**Fragmento del texto:**

-- -- --

Actualizado: 16 abr 2020

Postales del sur (de Madrid)



El zapatero del barrio es un hombre menudo y enjuto que se llama Gaspar. Aunque en el barrio han existido y existen otras zapaterías, el zapatero del barrio, el zapatero remendón por excelencia, se llama Gaspar. Y tanto es así que, cuando las madres mandan a sus hijos al zapatero con el recado de que entreguen o recojan unos zapatos no les especifican nada más.


— Toma, lleva estos zapatos al zapatero y dile que a ver si puede arreglar este descosido.

— Voy mamá.


Gaspar es el zapatero porque lleva treinta años ejerciendo este oficio y siempre tuvo claro que este era su sitio. A pesar de las malas rachas que tuvo que soportar, en las que el público parecía darle la espalda, siguió trabajando duro para conseguir que la suerte se le pusiera de cara. En el barrio, por el contrario, no faltaron otros zapateros que, en cuanto llegaban los primeros problemas plegaban velas y se marchaban por donde habían venido, sin acabar de arraigar en el corazón de los vecinos.

-- -- --

**Material de partida:**

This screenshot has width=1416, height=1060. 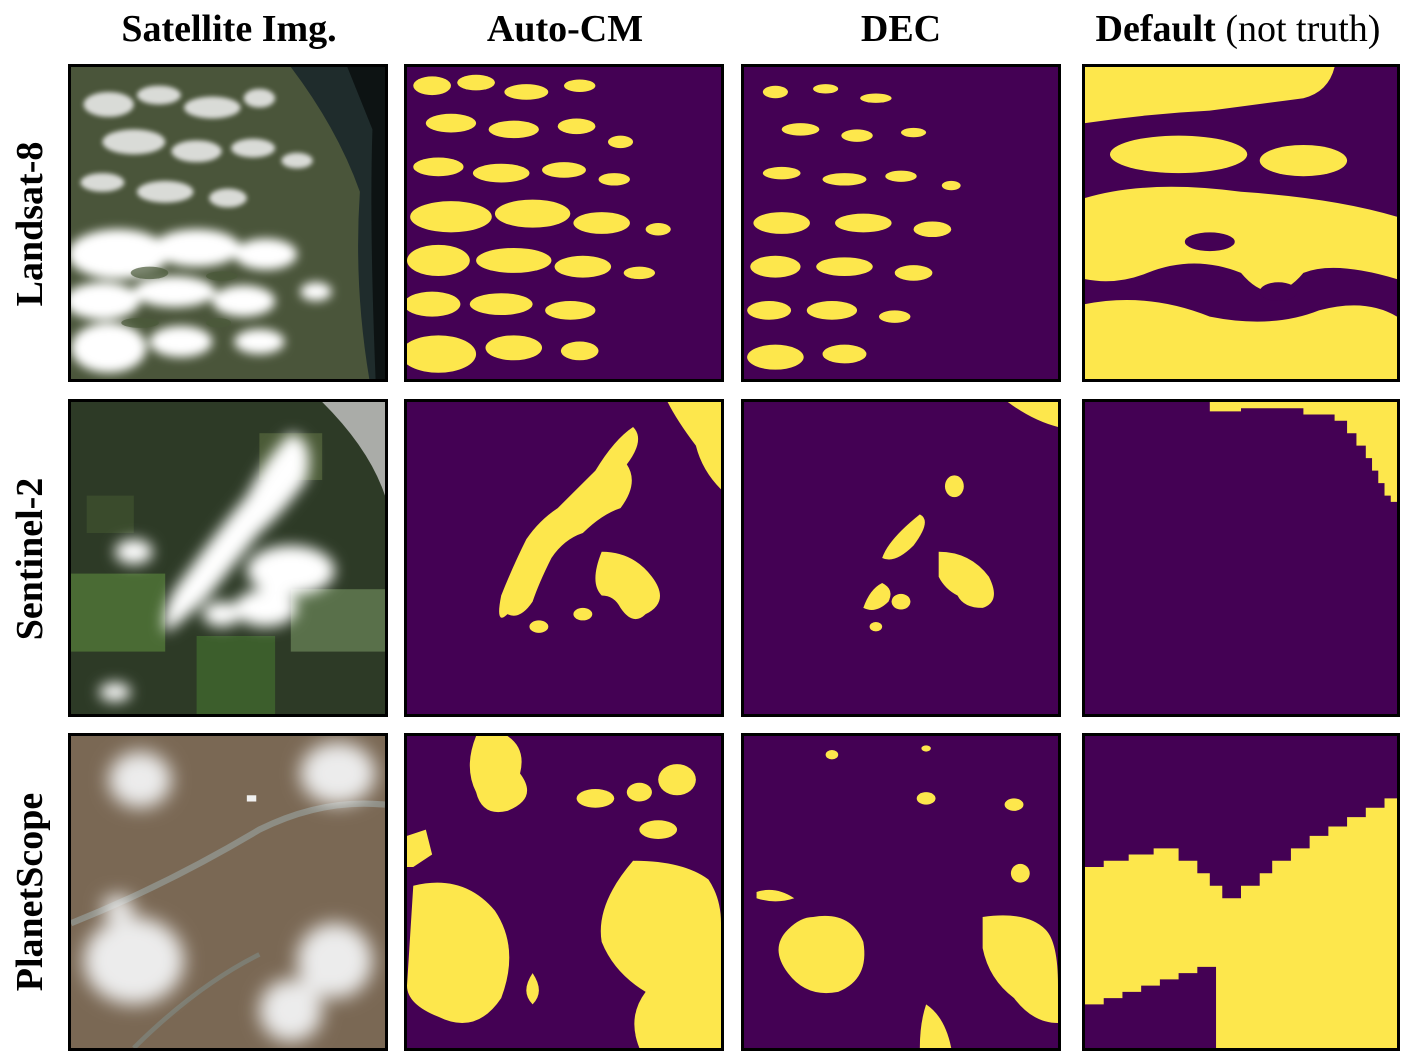 What do you see at coordinates (1298, 29) in the screenshot?
I see `default-note: (not truth)` at bounding box center [1298, 29].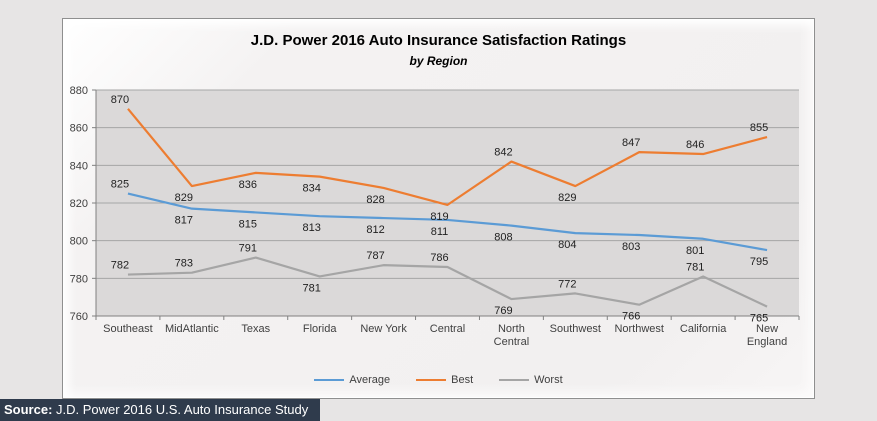 The width and height of the screenshot is (877, 421). I want to click on data-label-best: 836, so click(248, 185). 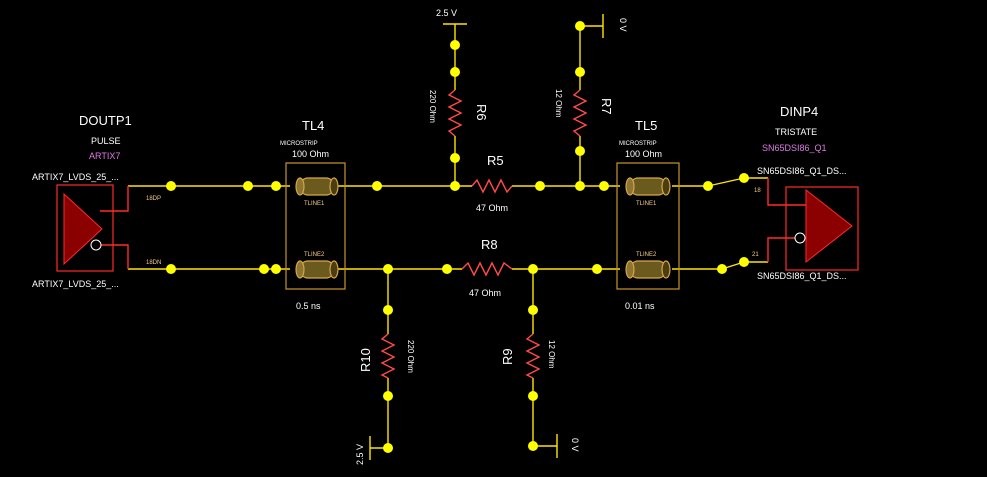 I want to click on tl4-ref: TL4, so click(x=313, y=126). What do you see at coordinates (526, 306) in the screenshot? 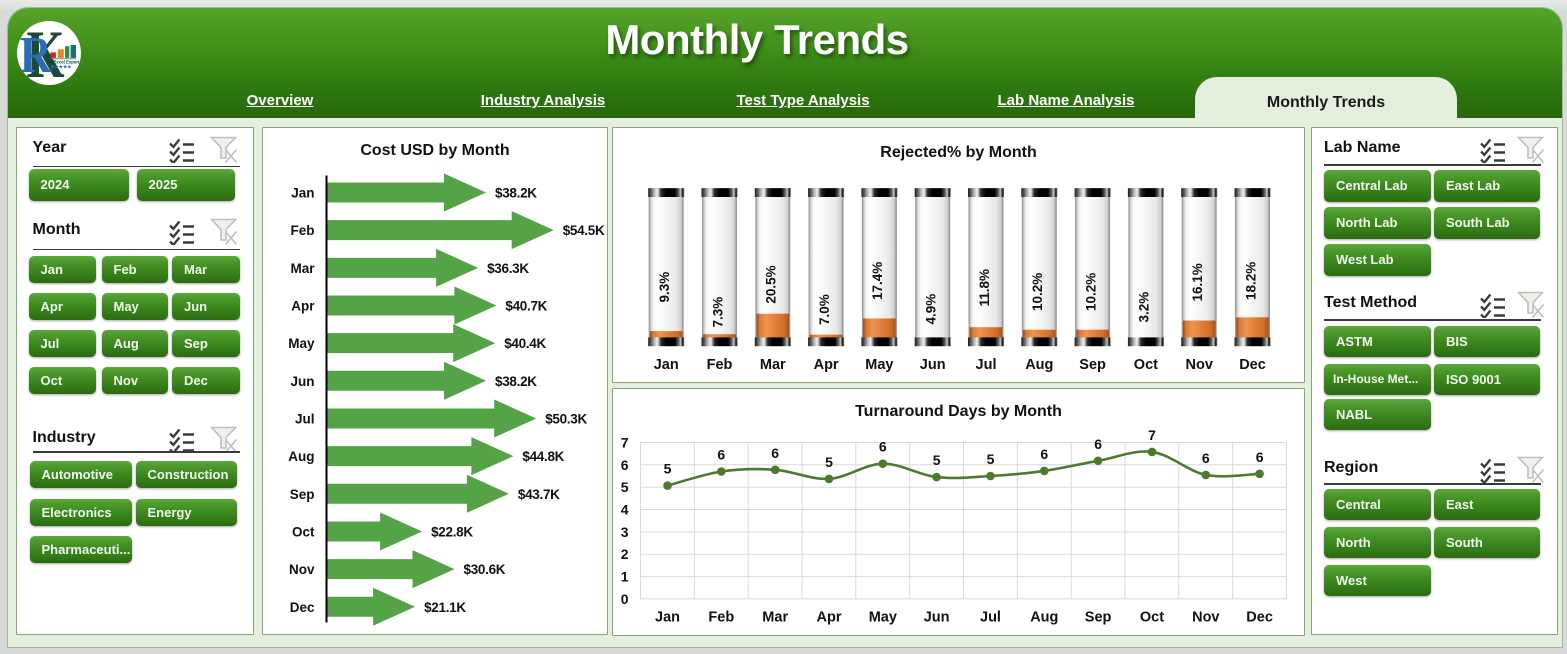
I see `svg-text: $40.7K` at bounding box center [526, 306].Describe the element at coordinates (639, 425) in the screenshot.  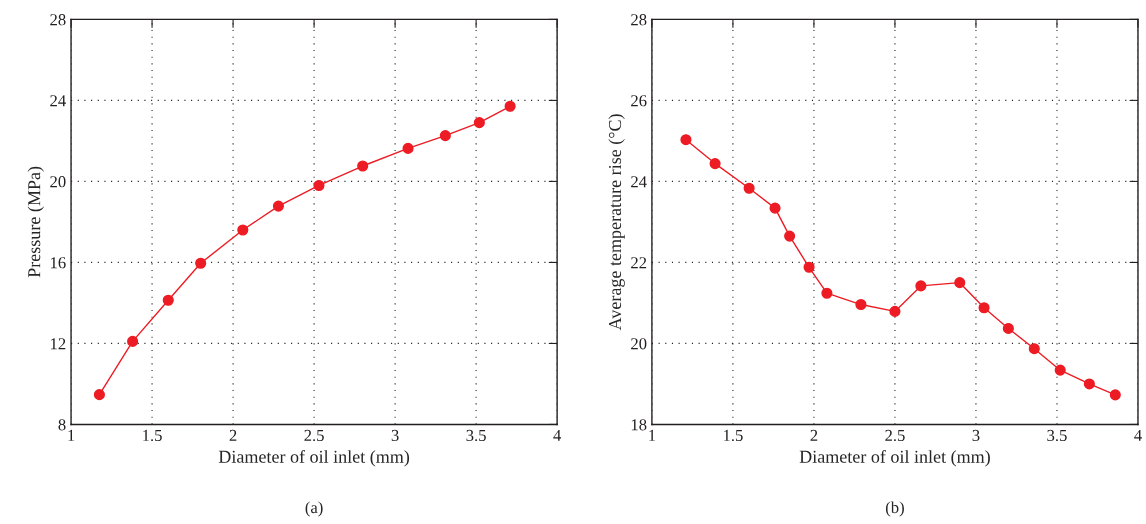
I see `y-tick-label: 18` at that location.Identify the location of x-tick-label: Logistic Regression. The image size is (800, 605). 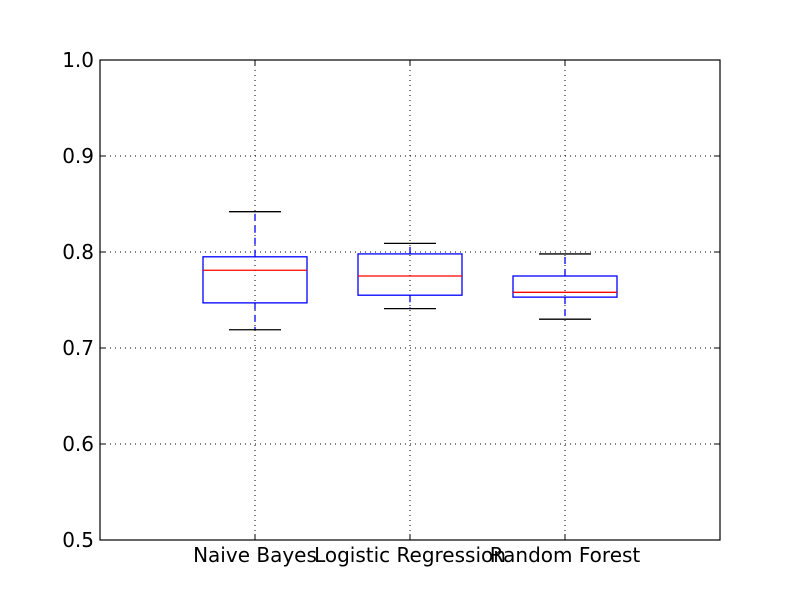
(410, 555).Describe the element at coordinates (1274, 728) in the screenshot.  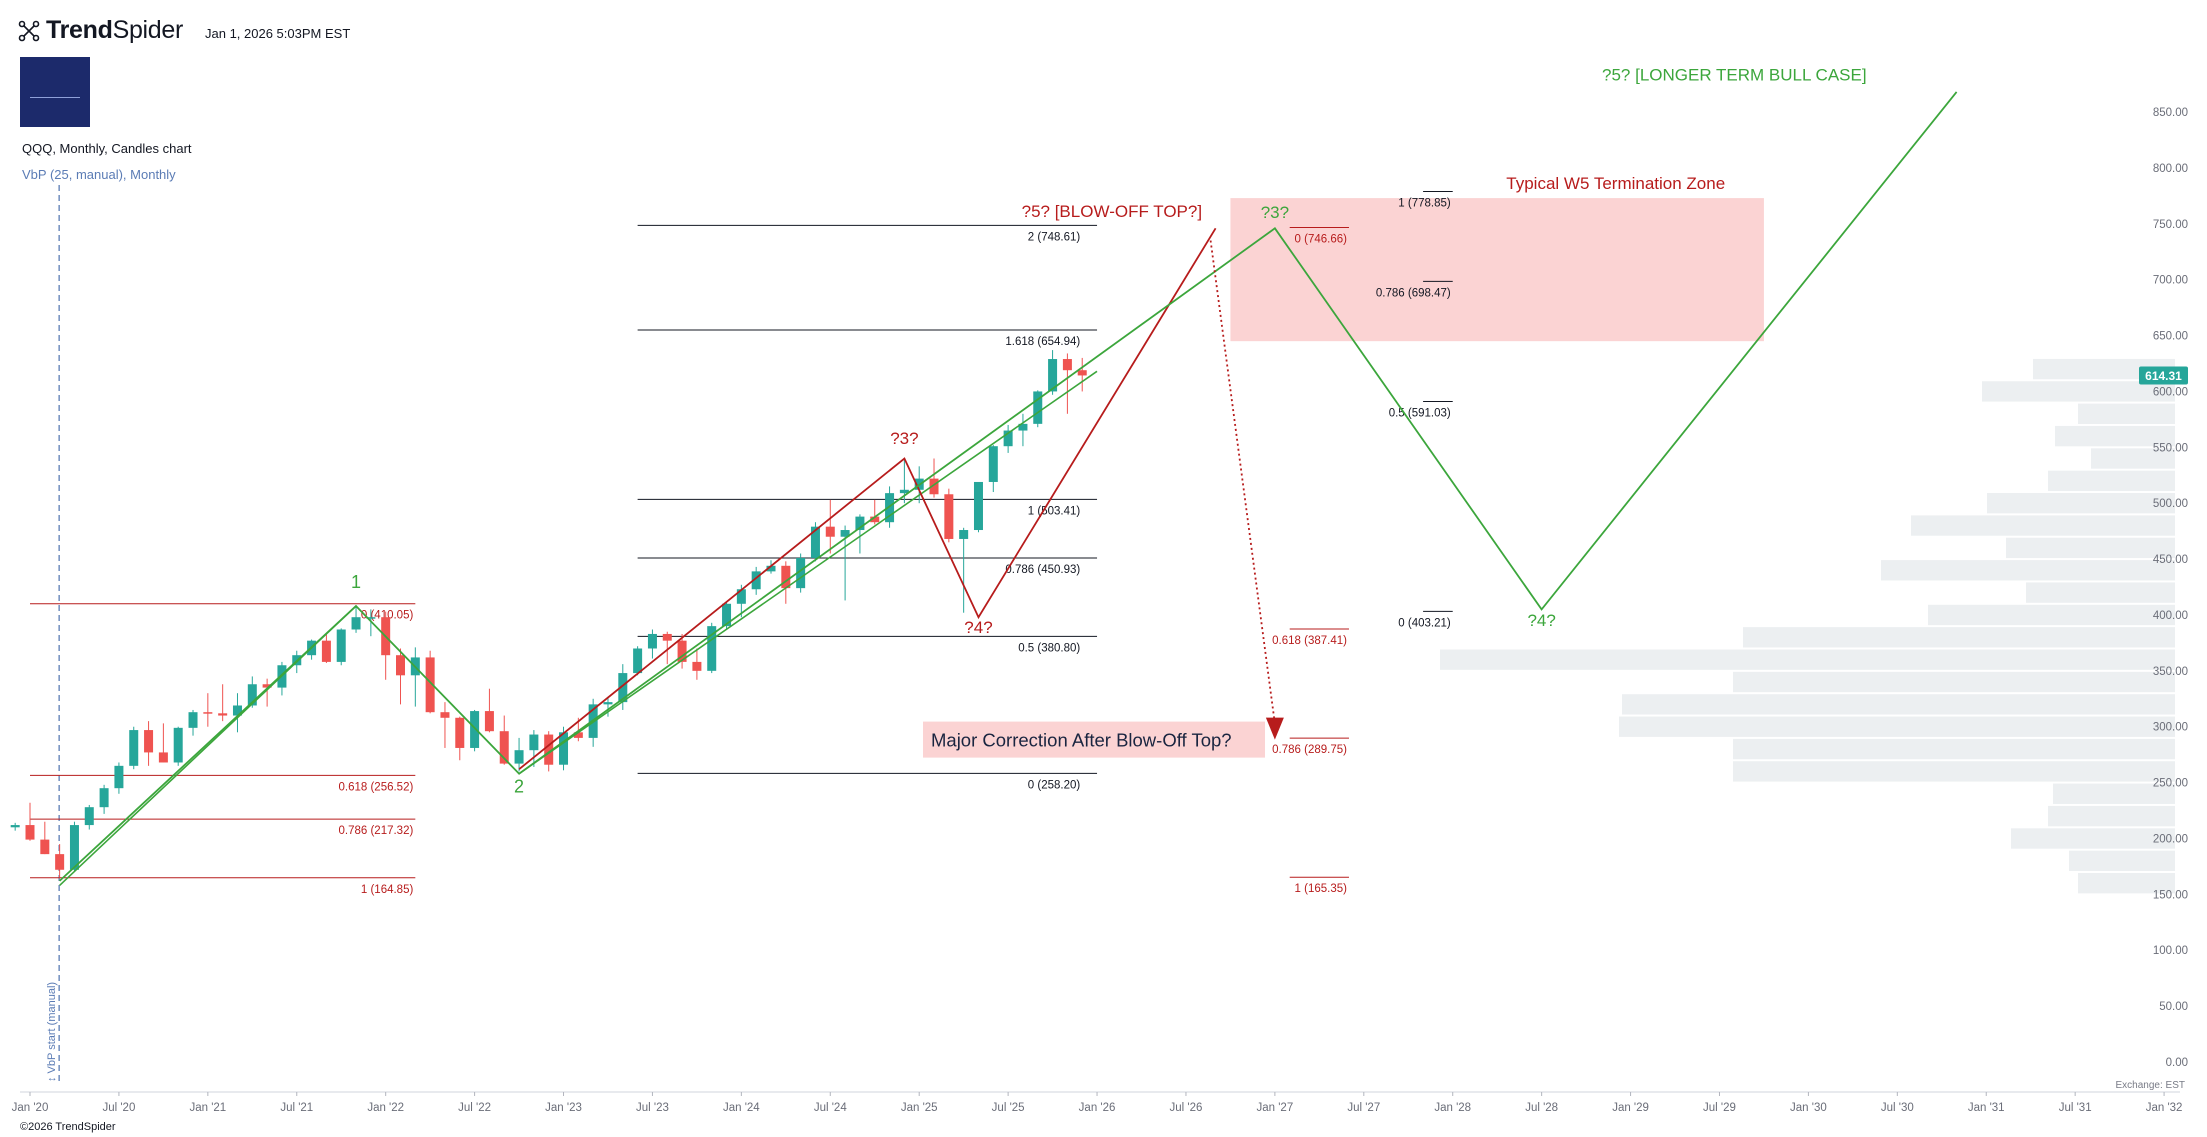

-- -- --

**Tus tareas:**
1. Por favor, reproduce el tramo del texto sobre el zapatero del barrio que va desde "Actualizado: 16 abr" hasta "especifican nada más.", sustituyendo "Gaspar" por "Anselmo".
2. Según el texto sobre el zapatero del barrio, ¿cuántos años lleva Gaspar ejerciendo su oficio?

**Respuestas del ejercicio:**
1.
Actualizado: 16 abr 2020

Postales del sur (de Madrid)



El zapatero del barrio es un hombre menudo y enjuto que se llama Anselmo. Aunque en el barrio han existido y existen otras zapaterías, el zapatero del barrio, el zapatero remendón por excelencia, se llama Anselmo. Y tanto es así que, cuando las madres mandan a sus hijos al zapatero con el recado de que entreguen o recojan unos zapatos no les especifican nada más.

2. Treinta años.